◆ Listed records
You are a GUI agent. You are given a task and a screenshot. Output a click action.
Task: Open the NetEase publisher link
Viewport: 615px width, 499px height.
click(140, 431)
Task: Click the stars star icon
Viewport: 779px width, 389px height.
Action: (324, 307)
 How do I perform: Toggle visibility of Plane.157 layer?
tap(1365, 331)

--

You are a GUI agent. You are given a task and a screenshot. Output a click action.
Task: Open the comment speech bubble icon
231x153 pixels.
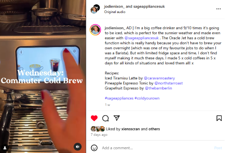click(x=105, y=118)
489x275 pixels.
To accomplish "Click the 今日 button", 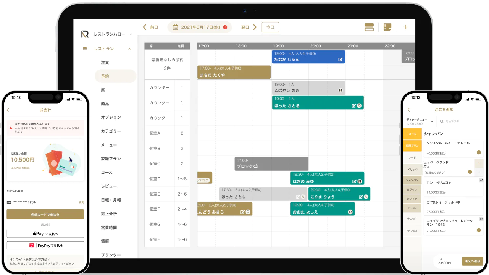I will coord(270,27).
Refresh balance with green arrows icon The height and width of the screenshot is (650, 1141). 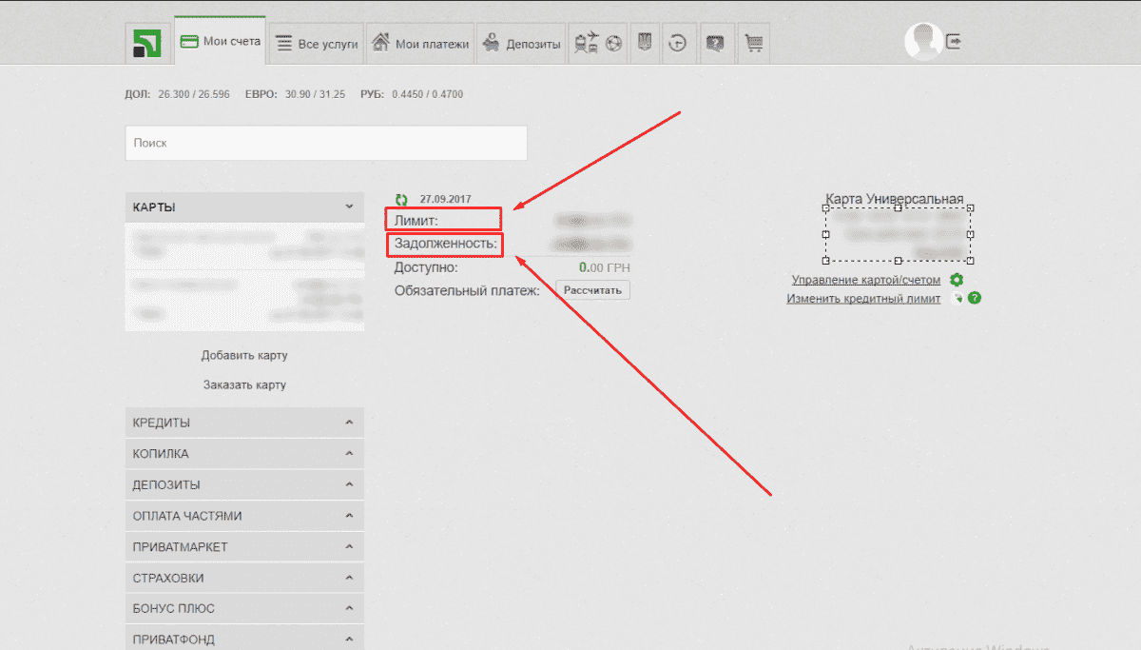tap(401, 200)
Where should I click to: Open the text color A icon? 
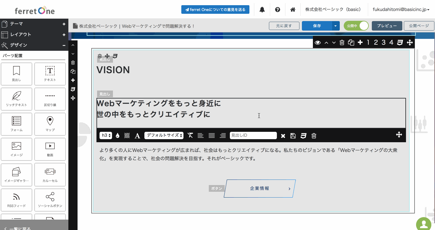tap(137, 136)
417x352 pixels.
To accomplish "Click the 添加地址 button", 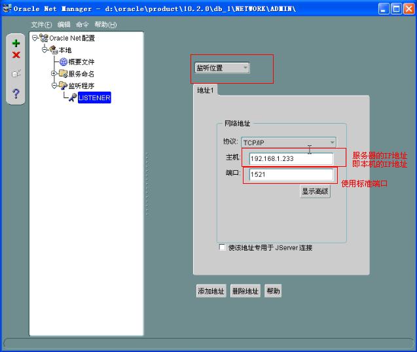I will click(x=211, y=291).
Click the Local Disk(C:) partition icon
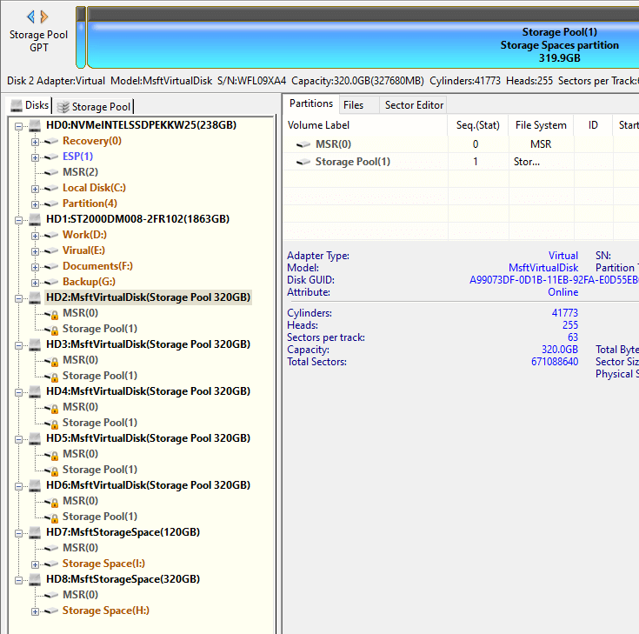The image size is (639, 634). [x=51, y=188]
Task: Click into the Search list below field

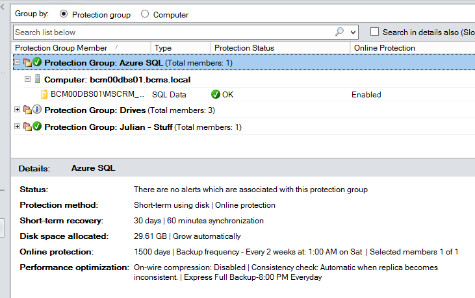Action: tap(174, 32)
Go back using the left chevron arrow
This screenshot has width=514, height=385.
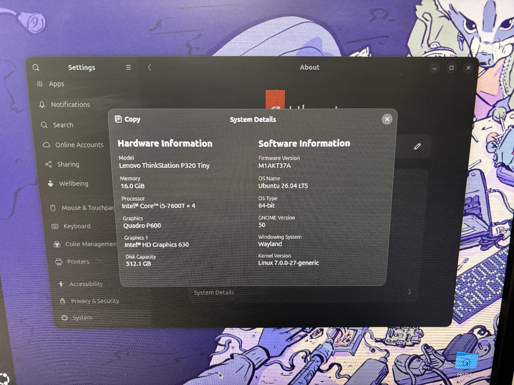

◆ About this task
Restate word for word the lines in the material above from the one with "Go back using the left chevron arrow" to the one with "This screenshot has width=514, height=385."; both of those lines count, and nothing else does.

◆ Task solution
Go back using the left chevron arrow
This screenshot has width=514, height=385.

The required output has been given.